Laten we echter terugkeren naar Engeland, waar Karel II in 1660 opnieuw begon te regeren. Hij ontbond het bestaande leger en creëerde een nieuw. Met name uit de 600 edelen die hem in ballingschap volgden, werden drie compagnieën gevormd: His Majesty's Detachment, de Duke of York's Detachment en de Duke of Albemarle's Detachment (generaal Monk, die veel deed om de koninklijke macht in Engeland te herstellen. De vierde detachement verscheen in Schotland, kort na het herstel van de monarchie.
In 1685 verving James II Charles II, maar drie jaar later werd hij omvergeworpen in de zogenaamde bloedeloze revolutie ("Glorious Revolution"). Tijdens zijn bewind was de Engelse cavalerie de best uitgeruste, best getrainde en best betaalde reguliere cavaleriemacht in Europa. Zeven cavalerieregimenten, vijf werden gevormd in 1685 en nog twee in 1688.
In 1746 werden om economische redenen de 3e en 4e compagnie van elk regiment ontbonden en de eerste drie regimenten werden omgevormd tot goedkopere dragonders, hoewel ze nog steeds als bewakers werden vermeld. In 1678 werd ook het Guards Horse Grenadier Detachment gevormd, en in alle andere divisies verschenen paardengrenadiers. De tweede, of Schotse, Squad of Mounted Grenadiers werd opgericht in 1702. In 1746, toen de paard-grenadier-troepen niet in vier, maar in twee delen werden verdeeld, kregen ze respectievelijk de namen van het Eerste en Tweede detachement.
In 1788 werden de First Horse Guards en First Horse Grenadiers het eerste en tweede regiment van de Life Guards. Voorheen werden ze de Horse Guards genoemd, maar nu hebben ze deze officiële naam gekregen. Ze bestonden als zodanig tot 1922, toen beide regimenten tot één werden verenigd.
In 1673 gingen de Britse Life Guards voor het eerst de slag bij Maastricht in. Ze speelde de hoofdrol in de nederlaag van het leger van de opstandige hertog van Monmouth bij Sedgemur in 1685. Bij de Slag aan de Boyne in 1690 vocht ze tegen de troepen van voormalig Jacob II en bij de Slag bij Landen in 1695, onder bevel van Willem III, vocht ze voor het eerst met de Franse paleiscavalerie.
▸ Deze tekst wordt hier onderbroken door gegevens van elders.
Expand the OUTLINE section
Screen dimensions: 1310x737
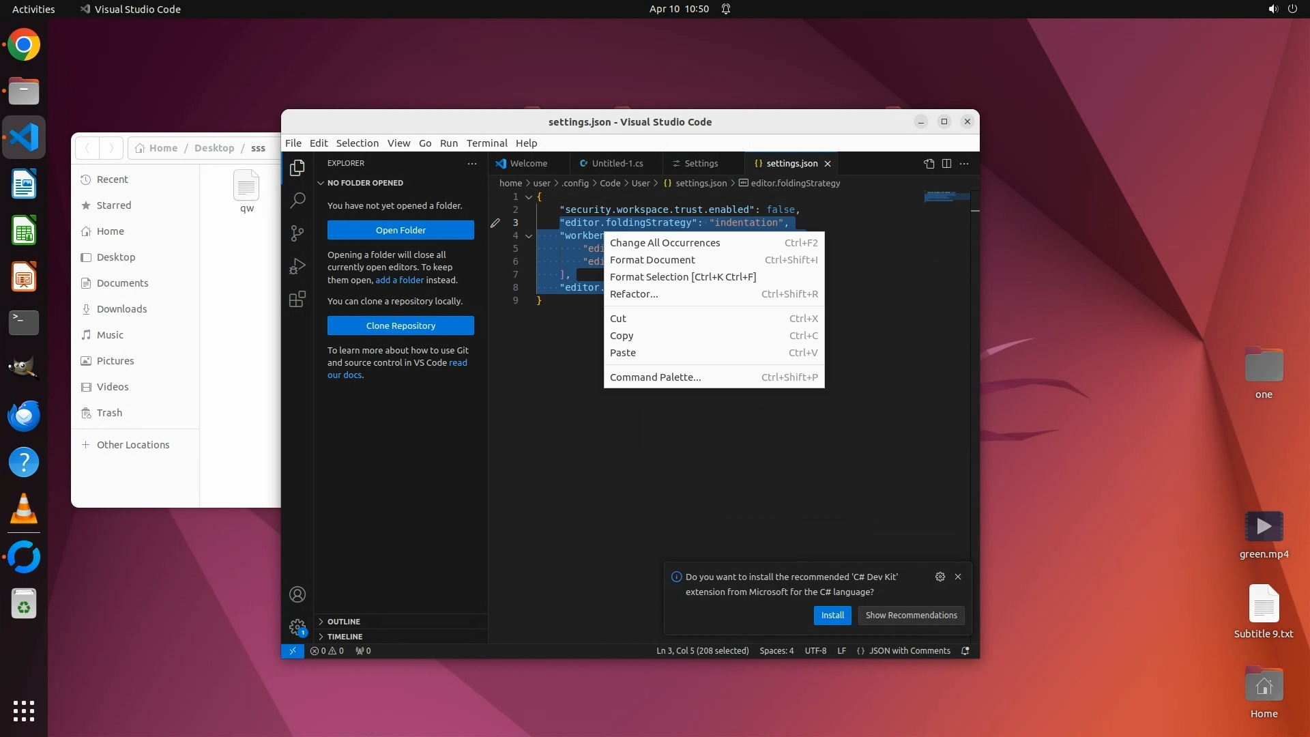coord(343,622)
Dit werd gevolgd door de Oostenrijkse Successieoorlog, Dettingen en Fontenoy, evenals deelname aan de Napoleontische oorlogen en de beroemde Slag bij Waterloo. In 1882 vochten de gecombineerde Life Guards en het 1st Dragoon Regiment in Egypte in een van de veldslagen die bekend staat als de Slag om Cassassin.
Maar deze eenheden droegen lange tijd geen harnas, hoewel ze ze tegenwoordig wel dragen. Toegegeven, het kuras van de huidige vorm behoort tot de regering van George IV. De tweede Life Guardsman droeg zwart gelakte harnassen tijdens een koninklijke recensie in 1814, maar er is geen bewijs dat ze later dan het einde van de 17e eeuw in veldslagen werden gebruikt. Dat was het wantrouwen van de defensieve bewapening in die tijd onder de Britse cavalerie!